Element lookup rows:
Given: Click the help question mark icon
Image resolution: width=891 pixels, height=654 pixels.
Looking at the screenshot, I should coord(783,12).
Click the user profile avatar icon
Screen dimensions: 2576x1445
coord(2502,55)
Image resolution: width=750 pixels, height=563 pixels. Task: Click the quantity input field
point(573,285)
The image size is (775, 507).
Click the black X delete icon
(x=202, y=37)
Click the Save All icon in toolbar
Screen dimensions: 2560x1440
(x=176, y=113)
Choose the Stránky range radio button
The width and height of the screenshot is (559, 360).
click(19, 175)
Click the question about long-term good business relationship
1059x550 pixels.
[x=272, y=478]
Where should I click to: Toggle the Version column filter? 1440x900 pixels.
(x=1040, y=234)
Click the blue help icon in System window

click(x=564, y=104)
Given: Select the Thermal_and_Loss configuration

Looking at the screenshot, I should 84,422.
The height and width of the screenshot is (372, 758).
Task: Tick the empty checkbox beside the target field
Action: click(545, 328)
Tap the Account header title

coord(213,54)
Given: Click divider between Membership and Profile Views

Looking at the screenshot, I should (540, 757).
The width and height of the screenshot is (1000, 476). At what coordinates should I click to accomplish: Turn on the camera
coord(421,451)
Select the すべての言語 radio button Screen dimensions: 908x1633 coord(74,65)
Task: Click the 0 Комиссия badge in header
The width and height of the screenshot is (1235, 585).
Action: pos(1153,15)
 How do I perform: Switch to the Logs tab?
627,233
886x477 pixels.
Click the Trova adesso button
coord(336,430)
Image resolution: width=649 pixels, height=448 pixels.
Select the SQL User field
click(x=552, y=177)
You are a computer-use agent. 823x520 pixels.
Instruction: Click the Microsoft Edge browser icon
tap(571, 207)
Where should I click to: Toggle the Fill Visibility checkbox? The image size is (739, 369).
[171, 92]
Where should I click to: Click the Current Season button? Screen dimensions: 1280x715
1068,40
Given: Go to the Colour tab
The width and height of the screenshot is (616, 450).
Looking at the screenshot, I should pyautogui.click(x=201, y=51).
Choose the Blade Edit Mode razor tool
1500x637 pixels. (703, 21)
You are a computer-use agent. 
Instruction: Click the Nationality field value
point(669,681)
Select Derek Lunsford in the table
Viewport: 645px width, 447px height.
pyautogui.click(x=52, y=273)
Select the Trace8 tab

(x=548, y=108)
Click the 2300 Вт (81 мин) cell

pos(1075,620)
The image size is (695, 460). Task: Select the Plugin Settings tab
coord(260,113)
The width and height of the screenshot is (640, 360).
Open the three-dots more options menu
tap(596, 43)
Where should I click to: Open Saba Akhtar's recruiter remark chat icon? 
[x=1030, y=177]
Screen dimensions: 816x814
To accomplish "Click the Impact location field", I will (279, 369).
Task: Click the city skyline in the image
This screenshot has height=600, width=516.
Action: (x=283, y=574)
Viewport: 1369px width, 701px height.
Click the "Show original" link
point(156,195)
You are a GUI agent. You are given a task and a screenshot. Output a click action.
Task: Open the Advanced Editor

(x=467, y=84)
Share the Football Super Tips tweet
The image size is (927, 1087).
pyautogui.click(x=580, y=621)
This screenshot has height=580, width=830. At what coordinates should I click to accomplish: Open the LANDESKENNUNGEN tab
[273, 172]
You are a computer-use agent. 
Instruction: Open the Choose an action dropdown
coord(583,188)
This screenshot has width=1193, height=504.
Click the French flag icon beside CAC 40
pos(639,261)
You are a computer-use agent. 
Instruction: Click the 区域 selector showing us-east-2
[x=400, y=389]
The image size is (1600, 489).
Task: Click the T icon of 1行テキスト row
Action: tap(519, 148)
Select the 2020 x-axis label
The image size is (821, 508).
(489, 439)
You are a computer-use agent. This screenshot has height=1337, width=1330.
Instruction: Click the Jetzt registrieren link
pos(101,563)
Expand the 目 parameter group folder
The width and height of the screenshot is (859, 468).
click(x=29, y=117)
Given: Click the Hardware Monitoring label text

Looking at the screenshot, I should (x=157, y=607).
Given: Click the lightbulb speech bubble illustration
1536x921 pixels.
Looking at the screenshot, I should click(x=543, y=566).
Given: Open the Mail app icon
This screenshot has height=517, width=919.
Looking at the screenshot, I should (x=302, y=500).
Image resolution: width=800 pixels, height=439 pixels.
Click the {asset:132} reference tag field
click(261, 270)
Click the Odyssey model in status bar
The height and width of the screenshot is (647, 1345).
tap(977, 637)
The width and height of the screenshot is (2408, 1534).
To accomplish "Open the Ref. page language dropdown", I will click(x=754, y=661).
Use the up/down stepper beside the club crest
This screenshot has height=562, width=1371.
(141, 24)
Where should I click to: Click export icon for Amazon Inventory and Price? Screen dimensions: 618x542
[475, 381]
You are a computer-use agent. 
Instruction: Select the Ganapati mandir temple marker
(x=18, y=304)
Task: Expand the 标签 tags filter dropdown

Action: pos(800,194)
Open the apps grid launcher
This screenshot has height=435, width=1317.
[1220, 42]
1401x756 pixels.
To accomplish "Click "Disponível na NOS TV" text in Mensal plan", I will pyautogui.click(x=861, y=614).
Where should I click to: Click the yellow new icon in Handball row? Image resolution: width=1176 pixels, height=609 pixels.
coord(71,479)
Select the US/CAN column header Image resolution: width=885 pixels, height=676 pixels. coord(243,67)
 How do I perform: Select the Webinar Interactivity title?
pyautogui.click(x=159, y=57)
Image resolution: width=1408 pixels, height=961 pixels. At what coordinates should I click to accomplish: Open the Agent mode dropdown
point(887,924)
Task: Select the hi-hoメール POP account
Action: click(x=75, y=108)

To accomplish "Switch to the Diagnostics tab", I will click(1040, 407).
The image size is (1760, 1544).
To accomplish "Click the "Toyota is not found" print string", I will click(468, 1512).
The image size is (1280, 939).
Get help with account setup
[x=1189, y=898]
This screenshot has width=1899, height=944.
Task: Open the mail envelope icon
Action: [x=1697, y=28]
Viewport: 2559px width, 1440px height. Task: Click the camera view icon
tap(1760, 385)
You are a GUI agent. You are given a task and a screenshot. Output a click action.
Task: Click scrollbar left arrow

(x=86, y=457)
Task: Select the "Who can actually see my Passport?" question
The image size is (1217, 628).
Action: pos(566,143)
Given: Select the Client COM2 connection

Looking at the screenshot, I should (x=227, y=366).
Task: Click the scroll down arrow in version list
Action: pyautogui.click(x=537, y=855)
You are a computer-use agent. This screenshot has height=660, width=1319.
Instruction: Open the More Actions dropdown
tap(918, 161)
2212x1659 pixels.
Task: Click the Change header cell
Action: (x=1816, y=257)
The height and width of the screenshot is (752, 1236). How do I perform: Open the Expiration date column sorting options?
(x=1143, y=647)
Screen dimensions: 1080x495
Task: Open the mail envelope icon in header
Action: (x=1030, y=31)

Task statement: Reproduce, without any changes, the lines from the one containing "Image resolution: width=1408" through the one containing "will click(1040, 407).".

Answer below:
Image resolution: width=1408 pixels, height=961 pixels. At what coordinates should I click to accomplish: Open the Agent mode dropdown
point(887,924)
Task: Select the hi-hoメール POP account
Action: click(x=75, y=108)

To accomplish "Switch to the Diagnostics tab", I will click(1040, 407).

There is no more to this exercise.